You can see in the Boko Haram fights, the leaders tell us a lot about body counts but there is no actual progress being reported. Visibility is not security. It is intimidation. You cannot intimidate someone who is capable and willing to cause harm.
A nation that cannot protect the lives and properties of its citizens cannot ascribe to anything else in our civilized world. Security is a very broad subject. Those who are elected to think are just like the mumu soldiers they replaced.
With the epidemic of insecurity and another nation threatening to invade us, I am aghast that our elected leaders have not seen it fit to address the Nation about the challenges we are facing and what the various governments are doing to improve the security situations in the different regions.
They are treating us the way the military did. Their police still beat us like the soldiers did.
One of the greatest contributors to insecurity is the lack of prosecution and punishment of criminals. It is easier to be a SAN than to prosecute someone who stole public money in Nigeria.

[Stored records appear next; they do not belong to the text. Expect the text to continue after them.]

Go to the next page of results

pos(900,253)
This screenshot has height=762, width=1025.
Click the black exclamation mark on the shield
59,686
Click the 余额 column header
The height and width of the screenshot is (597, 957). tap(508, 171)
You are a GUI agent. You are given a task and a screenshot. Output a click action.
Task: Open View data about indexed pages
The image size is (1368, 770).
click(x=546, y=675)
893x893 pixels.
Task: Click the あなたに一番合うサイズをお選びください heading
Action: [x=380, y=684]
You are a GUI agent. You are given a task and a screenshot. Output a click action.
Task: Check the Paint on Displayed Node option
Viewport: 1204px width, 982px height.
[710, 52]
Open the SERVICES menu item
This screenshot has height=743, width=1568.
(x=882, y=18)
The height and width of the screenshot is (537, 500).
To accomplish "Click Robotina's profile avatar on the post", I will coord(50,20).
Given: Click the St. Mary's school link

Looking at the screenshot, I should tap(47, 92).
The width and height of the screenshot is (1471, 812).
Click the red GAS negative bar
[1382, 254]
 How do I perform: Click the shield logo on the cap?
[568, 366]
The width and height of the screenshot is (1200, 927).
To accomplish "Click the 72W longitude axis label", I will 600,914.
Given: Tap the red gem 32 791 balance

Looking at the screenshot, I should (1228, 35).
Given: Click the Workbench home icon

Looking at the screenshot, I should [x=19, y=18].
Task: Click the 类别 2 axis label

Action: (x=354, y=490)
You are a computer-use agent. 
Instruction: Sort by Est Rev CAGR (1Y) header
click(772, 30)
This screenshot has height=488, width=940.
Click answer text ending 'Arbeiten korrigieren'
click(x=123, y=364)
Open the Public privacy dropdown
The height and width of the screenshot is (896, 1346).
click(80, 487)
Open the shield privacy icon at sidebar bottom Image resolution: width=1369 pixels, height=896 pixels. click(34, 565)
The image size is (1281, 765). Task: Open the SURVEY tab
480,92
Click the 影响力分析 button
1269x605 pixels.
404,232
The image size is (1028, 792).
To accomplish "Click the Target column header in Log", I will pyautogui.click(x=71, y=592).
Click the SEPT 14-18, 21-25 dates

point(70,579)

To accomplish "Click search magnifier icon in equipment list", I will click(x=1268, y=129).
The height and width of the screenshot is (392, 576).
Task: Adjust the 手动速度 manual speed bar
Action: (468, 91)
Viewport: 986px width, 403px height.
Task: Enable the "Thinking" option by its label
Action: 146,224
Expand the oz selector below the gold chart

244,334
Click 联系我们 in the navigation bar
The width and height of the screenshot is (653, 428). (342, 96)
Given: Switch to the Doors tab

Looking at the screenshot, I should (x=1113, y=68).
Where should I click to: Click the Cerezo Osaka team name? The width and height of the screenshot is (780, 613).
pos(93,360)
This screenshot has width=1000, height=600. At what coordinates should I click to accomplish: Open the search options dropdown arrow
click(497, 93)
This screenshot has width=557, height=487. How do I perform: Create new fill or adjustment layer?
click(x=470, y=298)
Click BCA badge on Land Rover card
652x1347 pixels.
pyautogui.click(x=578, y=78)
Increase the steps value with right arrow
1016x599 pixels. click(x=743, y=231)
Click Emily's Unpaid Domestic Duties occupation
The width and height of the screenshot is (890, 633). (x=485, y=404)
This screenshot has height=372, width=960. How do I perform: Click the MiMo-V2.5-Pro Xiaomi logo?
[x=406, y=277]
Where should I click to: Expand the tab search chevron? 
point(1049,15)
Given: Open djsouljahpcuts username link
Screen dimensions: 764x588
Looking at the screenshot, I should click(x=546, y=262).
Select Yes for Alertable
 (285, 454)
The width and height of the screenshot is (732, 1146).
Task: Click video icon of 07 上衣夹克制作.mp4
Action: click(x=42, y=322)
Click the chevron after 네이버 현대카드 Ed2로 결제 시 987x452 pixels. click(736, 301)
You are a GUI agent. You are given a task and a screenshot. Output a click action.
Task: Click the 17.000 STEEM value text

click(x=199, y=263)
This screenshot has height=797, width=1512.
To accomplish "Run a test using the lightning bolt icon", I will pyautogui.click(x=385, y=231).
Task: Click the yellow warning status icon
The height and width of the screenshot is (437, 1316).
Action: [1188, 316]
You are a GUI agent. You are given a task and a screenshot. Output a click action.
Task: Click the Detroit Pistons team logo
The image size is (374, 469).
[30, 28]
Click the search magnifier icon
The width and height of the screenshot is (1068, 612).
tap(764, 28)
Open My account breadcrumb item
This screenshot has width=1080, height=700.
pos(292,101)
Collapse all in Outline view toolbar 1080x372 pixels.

They don’t care about us. They care about their hold on power. They, like the military, want us to be afraid. At times like these, the citizens need to hear from their leaders about their proposed solutions.
Why is it that our leaders’ are silent as our nation faces one of its worst security disasters? We have come to see that most of these elected people have no capacity beyond being local champions. None of the Senators or House of Rep members could even pick up a phone and talk to their colleagues in the United States. None of them could jump on the plane and come to the US to conduct a press conference with his colleagues and clarify the issues that are being muddled up by Donald Trump and the Biafran Separatist, and use the occasion to impress on the congress and American people the geopolitical implication of the reckless disregard for Nigeria, the largest home for all Africans around the world.
Nigerians now know that leadership is beyond the politics of area boys. The worst thing that can happen to any nation is to be run by the military. No one should forget that the Nigerian military destroyed the civilian and intellectual heritage of Nigeria.
They triggered a civil war, and made mediocrity our way of life. What would Obasanjo have done if he had a third term? Would there have been an improvement? Buhari wasted eight ears. What was he actually fighting when he was campaigning to be president?
We cannot tell who is a good leader anymore because we are an adhoc nation. Leadership here does not require thinking. The army brought us here. We should never tolerate the overthrow of our civilian governance in this country. The military midwives are at it again. Instead of carrying out an offensive public relations campaign, these adhoc leaders are hoping and praying that Donald Trump will forget.
In America, people work like hell for prayers to be answered. Our leaders are not even preparing the citizens for any eventuality. This is the way an adhoc nation behaves.
Jakande lamented. Before he could dry his tears and roll his sleeves to work, the soldiers told us it was their turn again. The adhoc people came and took their government back. The world has moved on and we are back in the 50s. We need a task force. We are really back. I just saw a vehicle driving on the left side of the road.